Alzheimer’s disease (AD) is a progressive neurodegenerative disease, characterized by memory loss, motor skill loss, and eventually death that currently affects at least 5.8 million Americans.¹ This number is projected to more than double in the next 30 years.¹ Much effort has gone into determining the exact cause of onset of AD as well as developing strategies to mitigate its symptoms, however, there are currently are no substantial methods of prevention, slowing, or cure.¹ For nearly 30 years, the prevailing hypothesis for AD centers around the formation of neurotoxic amyloid-beta peptides (A-beta).² In the AD brain, A-beta peptides accumulate into a spectrum of larger aggregates, each type of which have unique toxic properties and cause a cascade of other pathologies consistent with AD. Modifying these peptides along their aggregation pathway or inhibiting their aggregation altogether is crucial for controlling the toxicity they trigger.
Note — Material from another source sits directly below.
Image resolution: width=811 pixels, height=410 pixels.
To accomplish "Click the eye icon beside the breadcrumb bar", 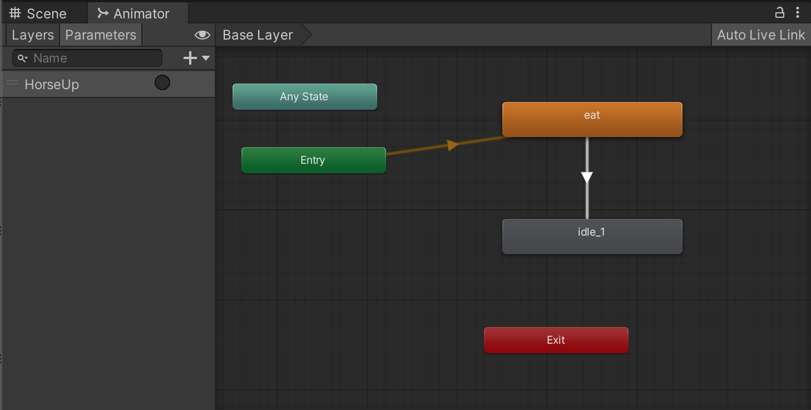I will pyautogui.click(x=202, y=35).
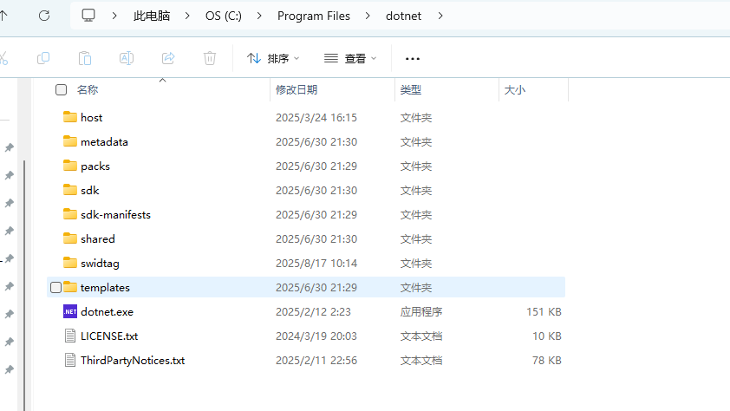Click the rename icon in the toolbar
The height and width of the screenshot is (411, 730).
[127, 58]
One method of modification is oxidative destruction of A-beta that is performed by reactive oxygen species (ROS) such as singlet oxygen (¹O₂). Singlet oxygen can be produced relatively simply by irradiating a photoactive compound in the presence of oxygen.³ Clinically, this strategy of photodynamic therapy has been approved and is now employed for mitochondria-targeted cancer treatment.⁴ Photoactive complexes that incorporate late transition metals are especially quantum-efficient (e.g., [Ru(bpy)₃]²⁺) and have demonstrated substantial ability to generate ¹O₂.⁵ In this talk, three late transition metal photoactive complexes, including [Ru(bpy)₃]²⁺ and two Ir(III)-phenylquinoline complexes are studied for their photophysical properties and effects on the aggregation of A-beta at physiological conditions.^5-7 These complexes highlight a balance between efficient photophysical properties and peptide interaction as they demonstrate varying abilities to destroy A-beta aggregates, alter A-beta aggregation, and steeply enhance neuronal cell viability up to 95% in one study.

References:

¹ Alzheimer’s Association. 2018 Alzheimer’s Disease Facts and Figures. Alzheimer's Dementia 2018, 13, 325.

² Hardy, J. A.; Higgins, G. A., Science. 1992, 256, 184.

³ Lim, M. H. and coworkers, Inorg. Chem. 2018, 58, 8.

⁴ American Cancer Society. Getting Photodynamic Therapy. 2019.

https://www.cancer.org/treatment/treatments-and-side-effects/treatmenttypes/radiation/photodynamic-therapy.html.

⁵ Park, C. B. and coworkers, Acta Biomat. 2018, 67, 147.

⁶ Lim, M. H. and coworkers, Chem.-Eur. J. 2017, 23, 1645.

⁷ Lim, M. H. and coworkers, Chem. Sci. 2019, 10, 6855